The reasons for my disagreement with his appraisal are as follows:
1. On the SSRI front I've taken citalopram and sertraline. Neither of these ever caused insomnia. The first time I took venlafaxine, at only 75 mg per day, I had insomnia for two nights.
2. Venlafaxine has a reputation for its relatively worse side-effects compared to SSRIs. How can venlafaxine be basically just an SSRI, when it does not have the side-effect profile of an SSRI? The fact that it has worse side-effects that SSRIs suggests that it is doing something beyond what SSRIs do.
3. Linkadge has posted a study that utilises PET scans which seems to indicate that venlafaxine has greater in vivo noradrenergic activity than suggested from its in vitro binding affinities.
4. A 2007 study of Blier, often cited to substantiate the claim that venlafaxine isn't an NRI at lower doses, had only six subjects in each of its arms.

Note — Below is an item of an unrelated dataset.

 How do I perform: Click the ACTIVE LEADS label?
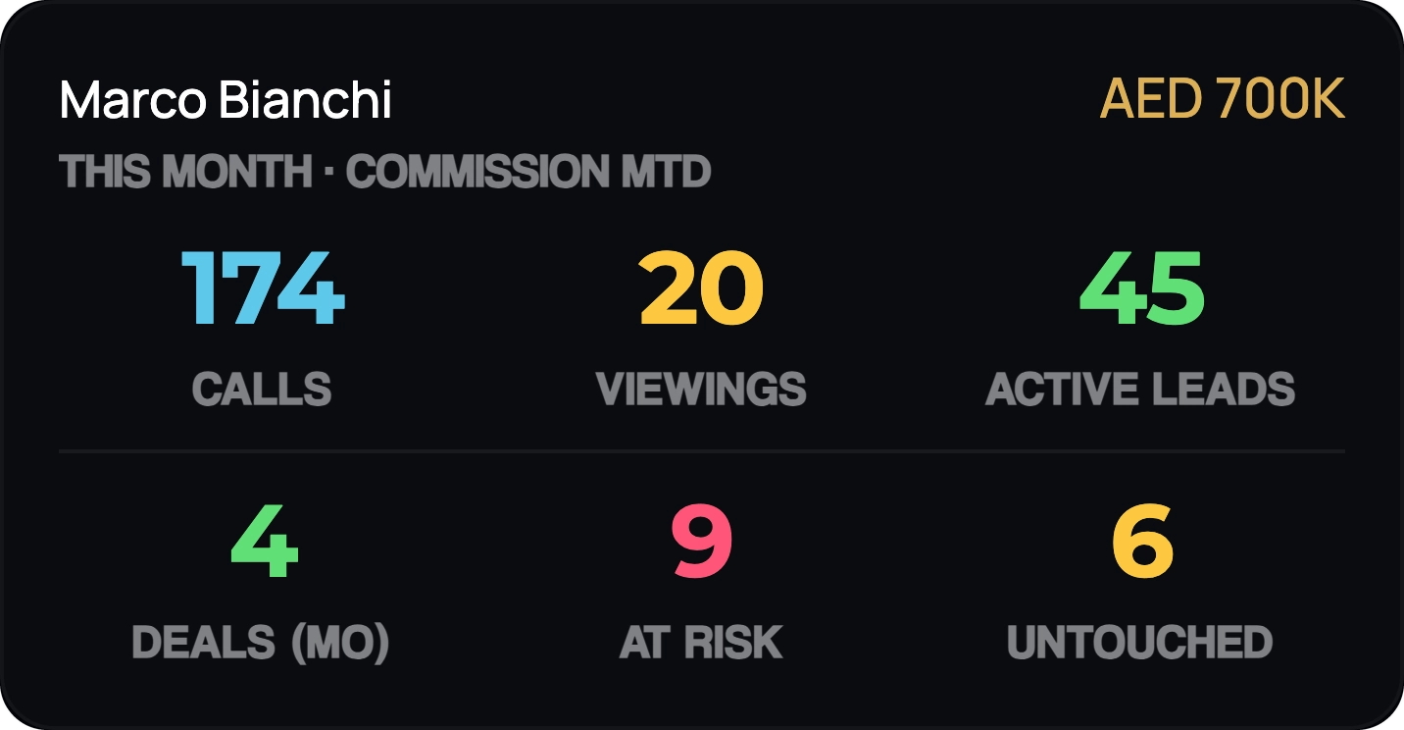pyautogui.click(x=1141, y=390)
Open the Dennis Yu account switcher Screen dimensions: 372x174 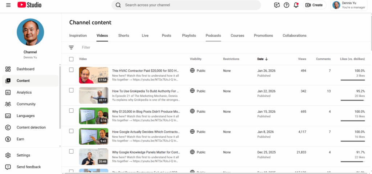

The amateur statistician in me is sceptical whether one can reach statistical significance with a sample of only six subjects, especially for something like blood pressure readings which are fairly variable to start with.
In light of the fact that there is a widespread perception that the noradrenergic effects of venlafaxine only manifest at higher doses, I think that Dr Gilman's article should be re-titled: "Venlafaxine: an enduring SRI myth".